Schließlich gibt Giri noch Hinweise auf große Vorkämpfer der Eröffnungen an. Benkos und Tals Partien sollte man demnach unbedingt anschauen, um ein Gefühl für Benoni zu bekommen. Zum Lieferumfang gehören Spiele von Carlsen, Chepiranov, Jobava und Vidit. Insbesondere im Bereich Benoni fühle ich mich spontan deutlich besser aufgestellt. Als Nächstes schaue ich dann noch ins Eröffnungslexikon, das Eröffnungs-Ebook und mal sehen, vielleicht lasse ich auch noch den Blick auf weitere ChessBase-Produkte zum Thema Benoni /Benko schweifen.
Fazit
Immer mehr verfestigt sich, was auch in den obengenannten Kursen und Interviews zur Sprache kommt: Eröffnung lernen heißt Partien anschauen – so bekommt man das Gefühl für typische Mittelspiele und Endspiele. Und es macht mehr Spaß als Varianten zu büffeln.

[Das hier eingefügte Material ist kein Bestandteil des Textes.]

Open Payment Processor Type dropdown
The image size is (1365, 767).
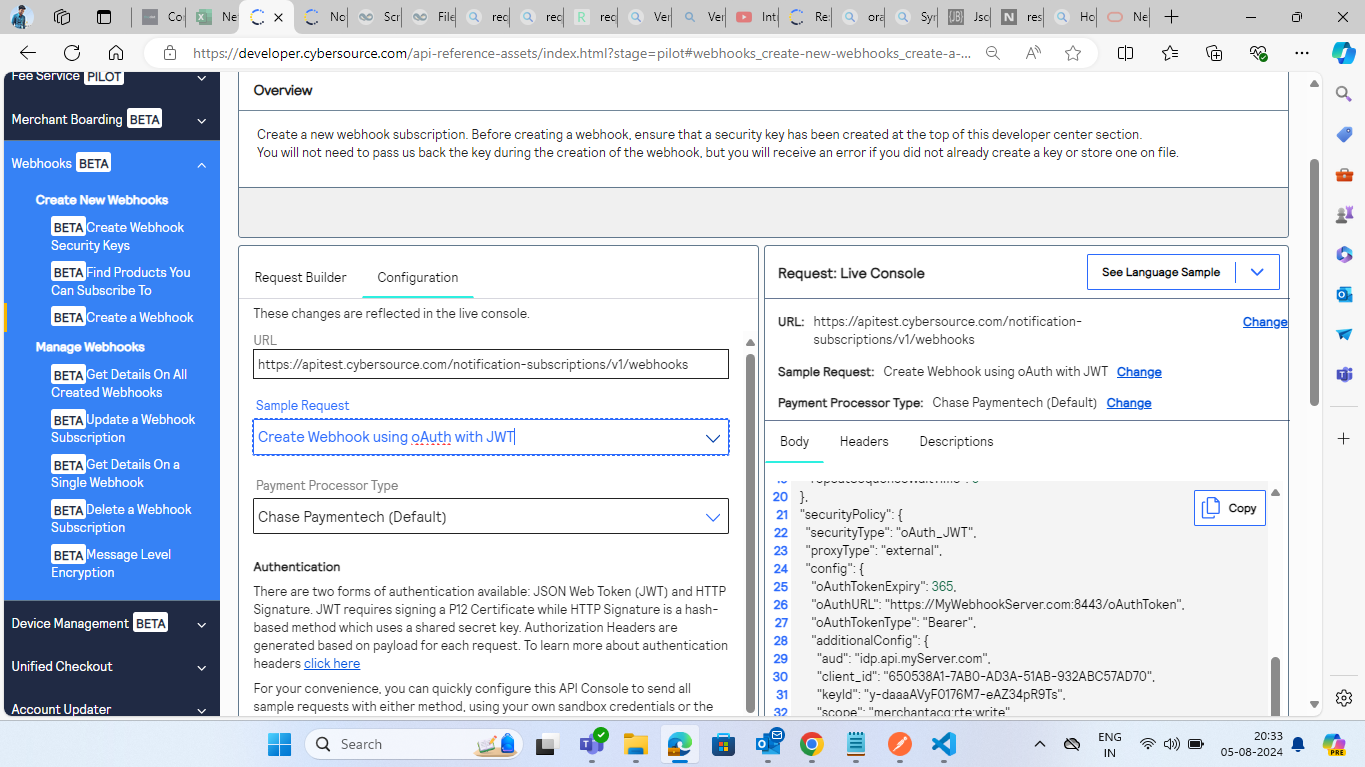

Die von Giri zusammengestellten stilprägenden Partien zeigen, wie man die Eröffnungsvorteile in den folgenden Partiephasen gewinnbringend umsetzt.
Shah spricht Giri auf zwei mögliche Ansätze für die Repertoirebildung an: Sollte man einige wenige Eröffnungen perfektionieren oder sich breit aufstellen und ein vielseitiger Spieler werden? Giri philosophiert über diese Frage und nennt prominente Beispiele für beide Ansätze – lässt aber offen, wofür man sich entscheiden sollte …
Es lohnt sich auf jeden Fall, nicht nur die „eigenen“ Eröffnungen, sondern möglichst viele Videos anzuschauen. Denn Giri gibt immer wieder wertvolle und interessante Lehrsätze zum Besten:
„Du musst von Anfang an energetisch spielen, z.B. auch nicht vor Zügen wie g4 in der Eröffnung zurückschrecken. […] Ein Tempovorsprung in der Entwicklung fühlt sich für viele so an, als hätten sie einen Vorteil für das ganze Spiel – aber sie müssen den Vorteil in der Partie auch umsetzen können und sie müssen lernen, dass Zeit wichtig ist …“
Er selbst beherrscht dies so perfekt, dass er fast die magische 2800er-Elo-Marke gerissen hätte – von wem sollte man also besser lernen können? Mit den Videos des "A Supergrandmaster's Guide to Openings with Anish Giri" steht Lernenden erstklassig kommentiertes Material zur Verfügung, das eine zeitraubende Recherche auf unterhaltsame und lehrreiche Art und Weise überflüssig macht. So verfügt man schnell über eine gute Basis, um das eigene Eröffnungsrepertoire weiter zu verfeinern.